Comedian Cameron Esposito
Englert Theatre — Wednesday, April 1 at 7 p.m.
Cameron Esposito might be one of the busiest young comedians working in Los Angeles today.
A driven, fiercely candid writer and stand up, Esposito performs on network late-night shows and in comedy venues around the country, authors a regular column for The A.V. Club about her experience as a queer female comic, and responds directly to fan (and foe) feedback in her web series, Ask A Lesbian. As if that weren’t enough to consume her time, she hosts a weekly stand-up show in L.A. called Put Your Hands Together, runs the sci-fi movie podcast Wham Bam Pow and recently released a comedy album, Same Sex Symbol, which debuted at number one on the iTunes comedy charts.
Though Cameron has more than established her presence in the world of comedy, her entry into it was a bit haphazard. She tried out for Boston College’s improv group at the suggestion of a friend and arrived to the audition wearing rugby cleats, covered in sweat and mud. She made the cut, and before long, improv became her primary passion.
“I don’t think I made the choice that comedy was going to be something I’d pursue career-wise until I was already doing it,” Esposito said. “I sort of backed in.”
The BC improv troupe, which had previously been home to Amy Poehler, served as fertile ground for Esposito’s inspiration. “It was the first time I saw somebody I had felt tangentially connected to who was doing [professional comedy] and had started in a similar place,” she said. “Of course, at the time, I had no idea how many steps there were between college improv and Saturday Night Live, but I thought if Amy can do it, it’s possible.”
Esposito’s comedy takes an unflinching look at the issues that matter to her most: those that affect women and LGBT communities. Her treatment of subjects like coming out, battling stereotypes and contending with male-dominated society have all but defined her career: A Tumblr post on rape culture planted the seed for her A.V. Club column, and in a recent episode of Put Your Hands Together, she claims to have written “the greatest period joke of all time.”

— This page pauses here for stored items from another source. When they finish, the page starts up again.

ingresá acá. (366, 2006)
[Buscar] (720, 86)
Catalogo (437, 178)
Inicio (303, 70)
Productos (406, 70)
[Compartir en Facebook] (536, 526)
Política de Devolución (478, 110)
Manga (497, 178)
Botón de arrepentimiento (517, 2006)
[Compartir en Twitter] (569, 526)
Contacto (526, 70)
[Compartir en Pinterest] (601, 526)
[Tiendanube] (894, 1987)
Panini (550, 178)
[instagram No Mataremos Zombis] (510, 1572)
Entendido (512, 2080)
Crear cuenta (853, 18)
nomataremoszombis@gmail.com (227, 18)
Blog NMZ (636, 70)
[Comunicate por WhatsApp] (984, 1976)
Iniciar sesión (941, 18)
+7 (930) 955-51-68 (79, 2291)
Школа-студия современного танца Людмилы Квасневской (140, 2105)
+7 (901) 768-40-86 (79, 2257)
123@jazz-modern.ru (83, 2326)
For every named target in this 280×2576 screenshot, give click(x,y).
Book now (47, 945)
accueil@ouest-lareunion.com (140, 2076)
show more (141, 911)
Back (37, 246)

While her engagement with comedy isn’t exclusively political, Esposito does believe that exposing underrepresented voices can serve as a catalyst for social change. Simply to be a woman or gay person and express oneself honestly, she says, can be an act of revolutionary significance. “We’ve been silenced; we’re not the norm in culture, in such a way that just to be real about who you are is making a grand statement,” she said.
As for feminism, Esposito considers it a no-brainer. “I’m a feminist because I’m a woman,” she said. “If you’re a woman and you’re not a feminist, I don’t know what’s up with you. Because feminism really just means sharing.”

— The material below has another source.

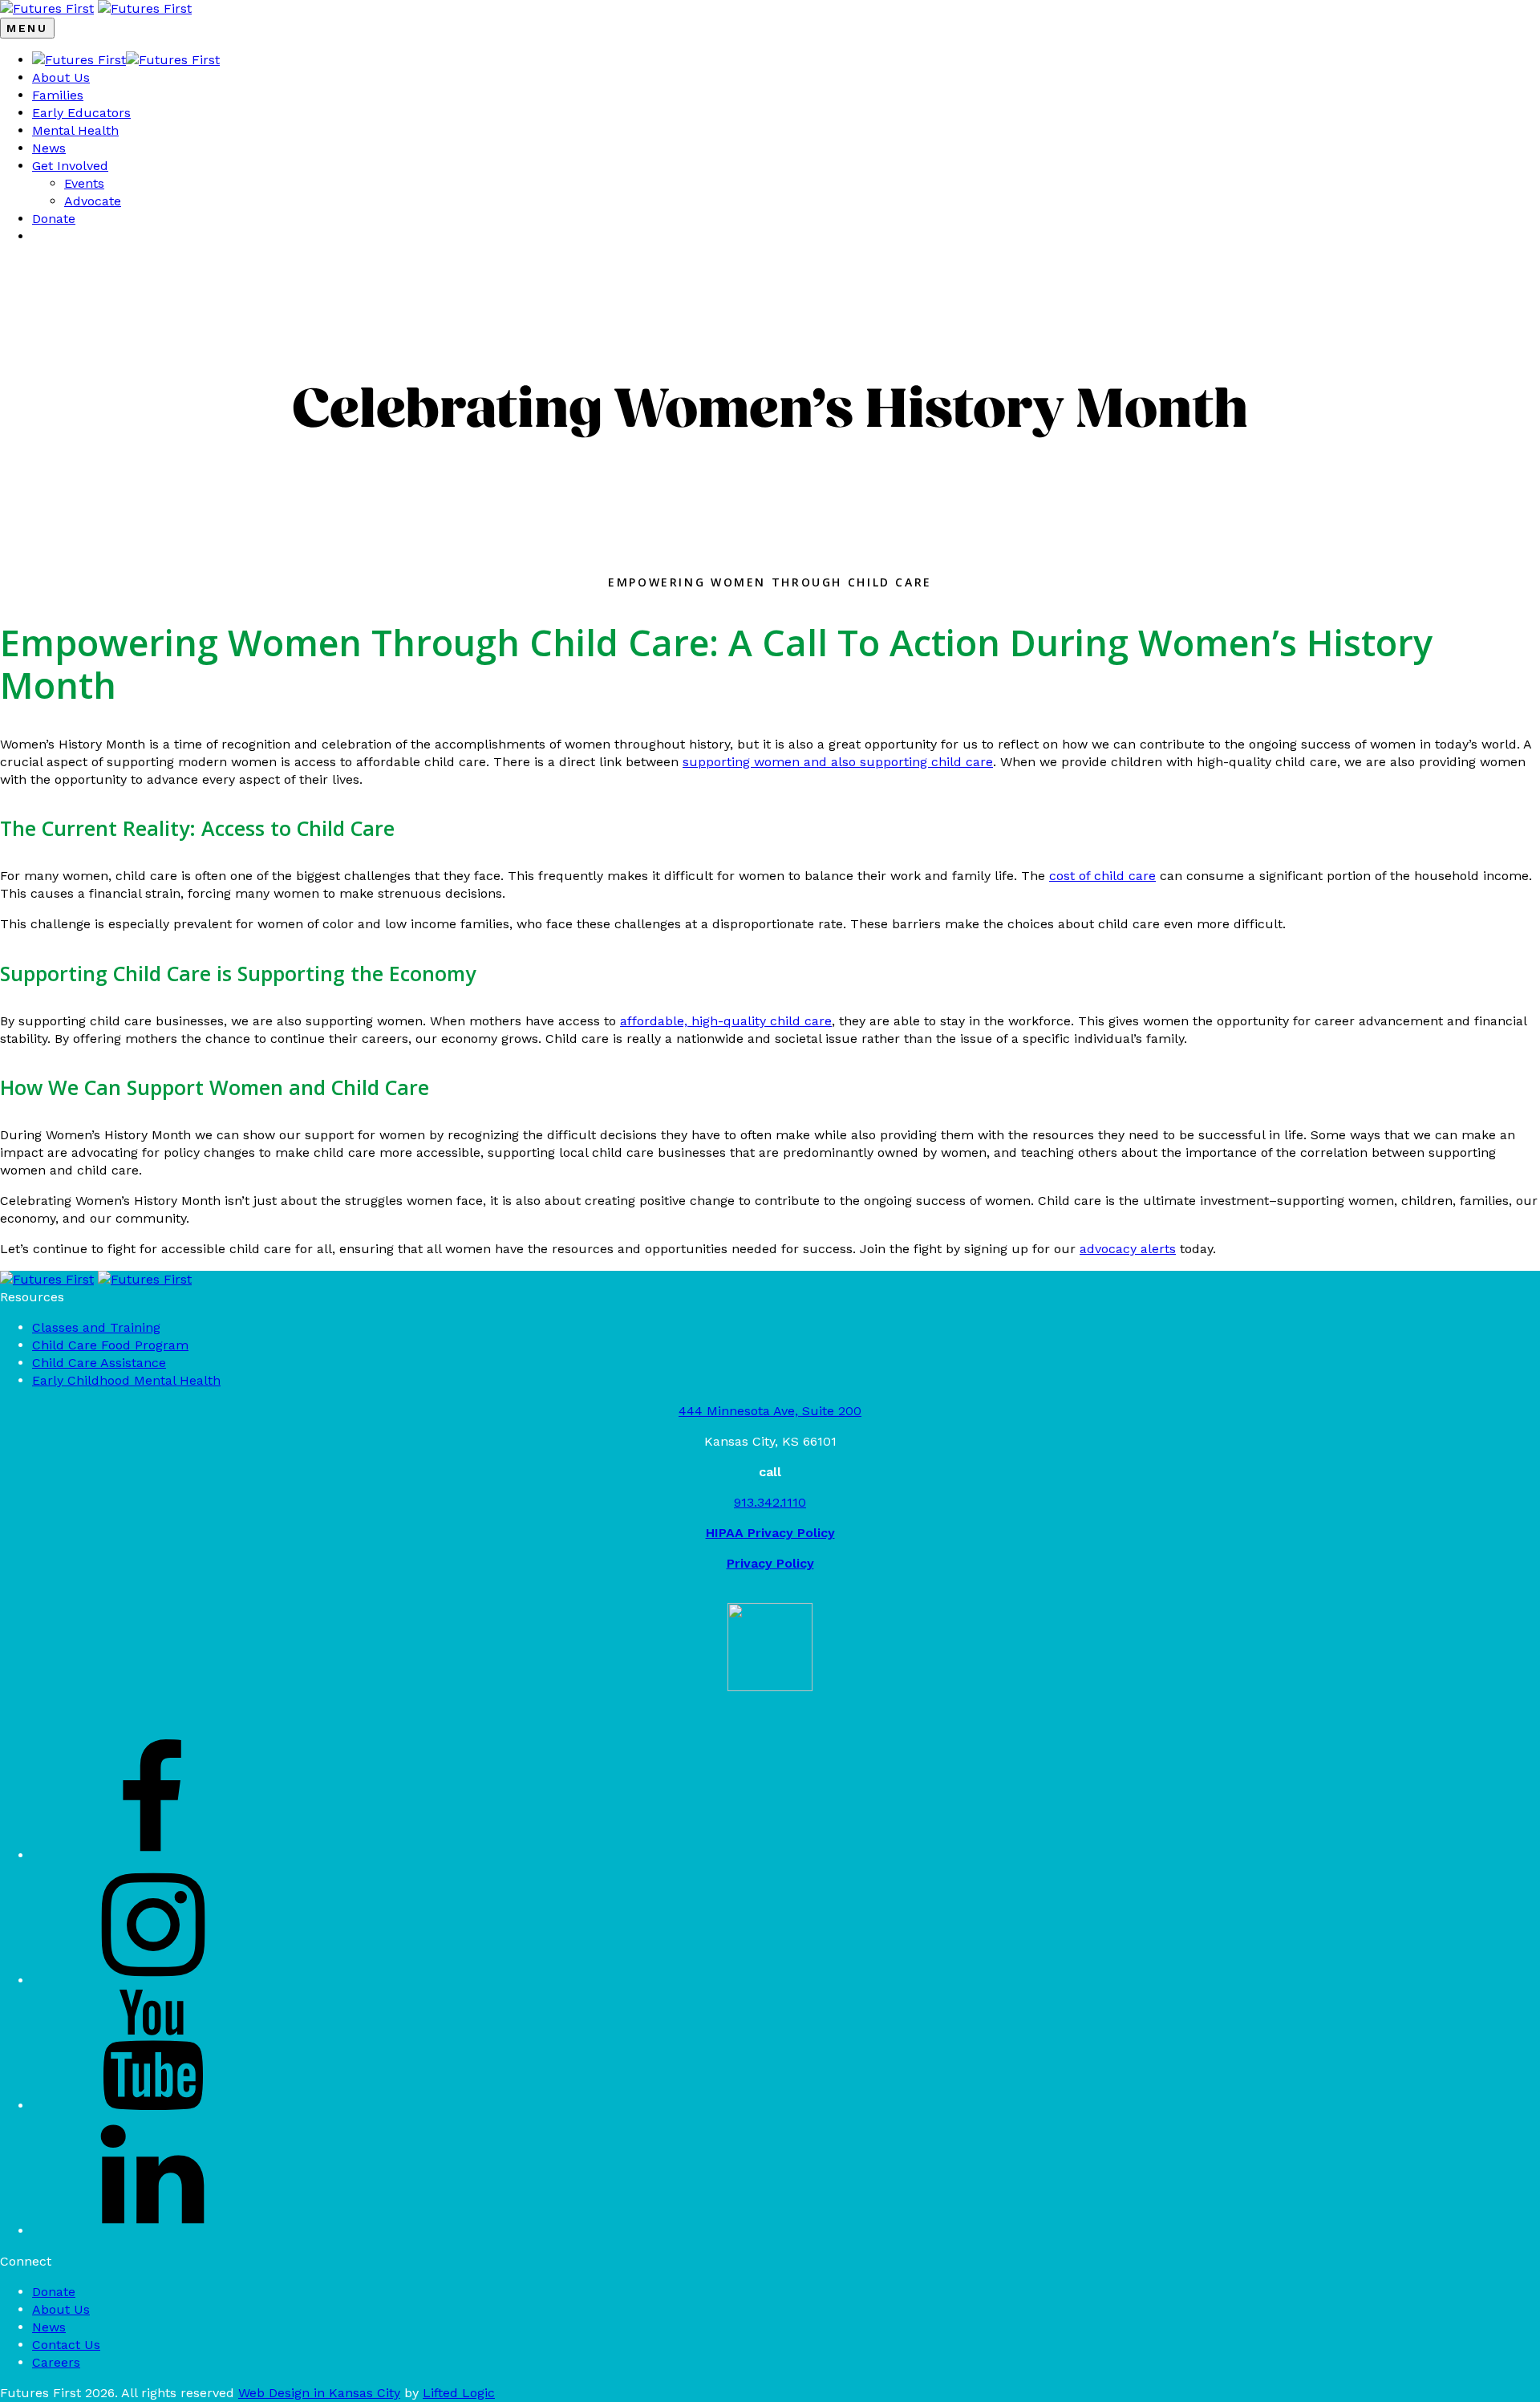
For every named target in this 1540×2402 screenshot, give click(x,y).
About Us (61, 77)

Esposito’s work has garnered attention from fans of all genders, LGBT-identified and otherwise. As the title of her series Ask A Lesbian might indicate, she’s become something of a go-to spokesperson for queer issues, a role she approaches rather thoughtfully.
“The alternative to being the accidental lesbian spokesperson is that a straight white guy becomes the accidental spokesperson for, you know, anyone who’s not a straight white guy,” she said. “It’s always nice to have allies, but when you never hear from the people these issues affect, it becomes a problem.”

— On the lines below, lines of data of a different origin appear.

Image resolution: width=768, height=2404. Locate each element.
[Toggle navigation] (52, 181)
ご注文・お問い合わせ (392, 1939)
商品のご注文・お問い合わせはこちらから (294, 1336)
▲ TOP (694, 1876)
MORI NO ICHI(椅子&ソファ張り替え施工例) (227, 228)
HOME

Esposito became aware of this representational gap when considering whether to write a standup bit about equal marriage. The topic had risen to near-universal popularity among comics of all backgrounds, and Esposito realized that if she neglected to participate in the conversation, she’d be the only one staying silent. She would also, she said, be one of very few comics for whom the issue bore personal relevance. To combat that potentially harmful dissonance, Esposito’s work engages boldly with the personal.
Despite her focus on LGBT and feminist issues, Esposito estimates that the fans she attracts are mostly straight. What’s great about that, she says, is that it represents real life; queer people live mostly within straight society, so bringing the two groups into dialogue via comedy can serve an invaluable purpose. “Most gay or queer people are minorities in their own families,” Esposito said. “We’re in the mix. And so [my work] is partly instructive, partly just goofing around and allowing people to see something they might not otherwise see.”
Esposito’s minority status within her conservative Catholic family has informed both her comedy and her activism. She recently published an interview in The A.V. Club with her father in which the two discuss religion and queerness, specifically in terms of Cameron’s coming out. The interview, as stunningly honest as the rest of Esposito’s work, tenders hope for queer people attempting to come out in reluctant families.
Born to Italian-American Catholic parents in Chicago, Esposito attended a parochial grade school and studied theology at Boston College. The Catholic faith attracted her for its emphasis on community building. “[Religion] was the only way I knew that people got together, talked about what was important to them and tried to be kind to each other,” she said. “It was my basis for how to process the world.”
Those attitudes changed when Esposito began to consider her own place within the religion. She first stepped away from Catholicism when she studied more closely the religion’s teachings on women; her full break with the faith occurred when she came out. “I was at a very conservative school where sexual orientation was not covered in the non-discrimination policy, so technically, I could have been kicked out of school, which was really stressful and isolating.”
As her family and her community eventually shifted away from some of the less tolerant ramifications of Catholicism, Esposito found a new system of faith in stand up. The topics she once addressed through religious study and prayer she now treats through humor. To Esposito, comedy is simply another means for engaging with the exigencies of being human.
“Standup has been a great way to channel all those questions of ‘What are we?,’ ‘How do we connect to each other?’ and ‘What’s important to us?’” explained Esposito. “It’s all just a form of struggling, coming together, seeing what’s real.”